The Sermon by Jonathan Edwards, “Sinners in the Hands of an Angry God”

ABOUT THE READING Religion was important in the lives of English colonists. Many of them had come to America for religious freedom. Beginning in the 1730s a religious revival swept the colonies. This period was known as the “Great Awakening.” One of the most important Christian ministers of this time was Jonathan Edwards. He thought of God as powerful and not always kind. He wanted people to feel what it was like to be at God’s mercy.

VOCABULARY; Wrath- anger        Induce- convince                                  unregenerate – unconverted         Execute - act out discourse - lecture or sermon

O sinner! Consider the fearful danger you are in: it is a great furnace of wrath, a wide and bottomless pit, full of the fire of wrath, that you are held over in the hand of that God . . . . You hang by a slender thread, with the flames of divine wrath flashing about it, and ready every moment to singe it, and burn it asunder; and you have no interest in any Mediator, and nothing to lay hold of to save yourself, nothing to keep off the flames of wrath, nothing of your own, nothing that you have ever done, nothing that you can do, to induce God to spare you one moment.

Consider this, you that are here present that yet remain in an unregenerate state. That God will execute the fierceness of his anger implies that He will inflict wrath without any pity. When God beholds the . . . extremity of your case, and sees your torment to be so vastly disproportionate to your strength, and sees how your poor soul is crushed, and sinks down, as it were, into an infinite gloom; He will have no compassion upon you, . . .; He will have no regard to your welfare, nor be at all careful . . . should [you] suffer too much in any other sense, than only that you shall not suffer beyond what strict justice requires.

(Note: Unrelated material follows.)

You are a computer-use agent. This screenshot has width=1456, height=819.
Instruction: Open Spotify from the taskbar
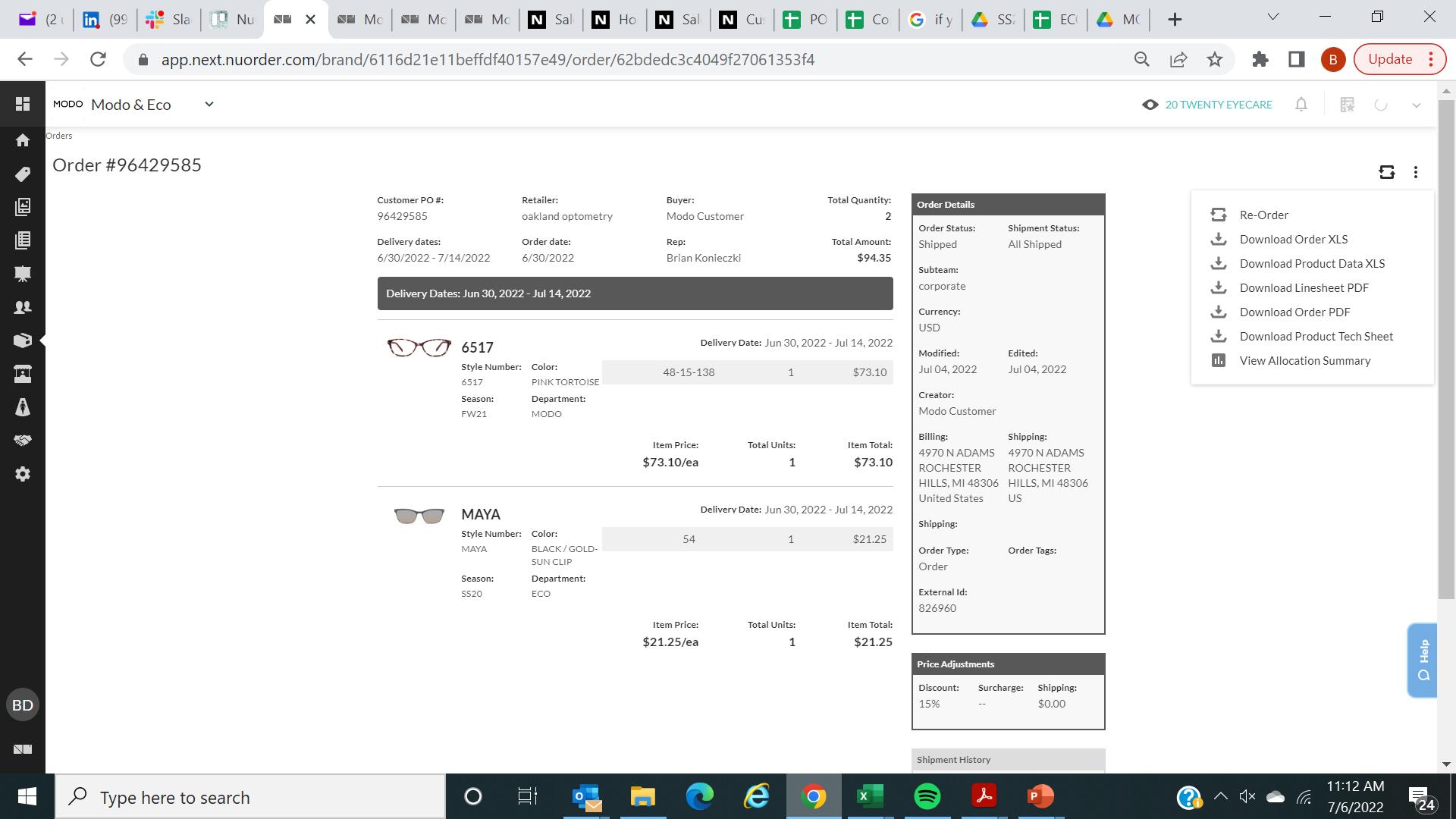[927, 796]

How dreadful is the state of those that are daily and hourly in the danger of this great wrath and infinite misery! But this is the dismal case of every soul in this congregation that has not been born again, however moral and strict, sober and religious, they may otherwise be. Oh that you would consider it, whether you be young or old! There is reason to think that there are many in this congregation now hearing this discourse that will actually be the subject of this very misery to all eternity. We know not who they are, or in what seats they sit, or what thoughts they now have. It may be they are now at ease, and hear all these things without much disturbance, and are now flattering themselves that they are not the persons, promising themselves that they shall escape. If they knew that there was one person, and but one, in the whole congregation, that was to be the subject of this misery, what an awful thing would it be to think of! . . . How might all the rest of the congregation lift up a lamentable and bitter cry over him! . . .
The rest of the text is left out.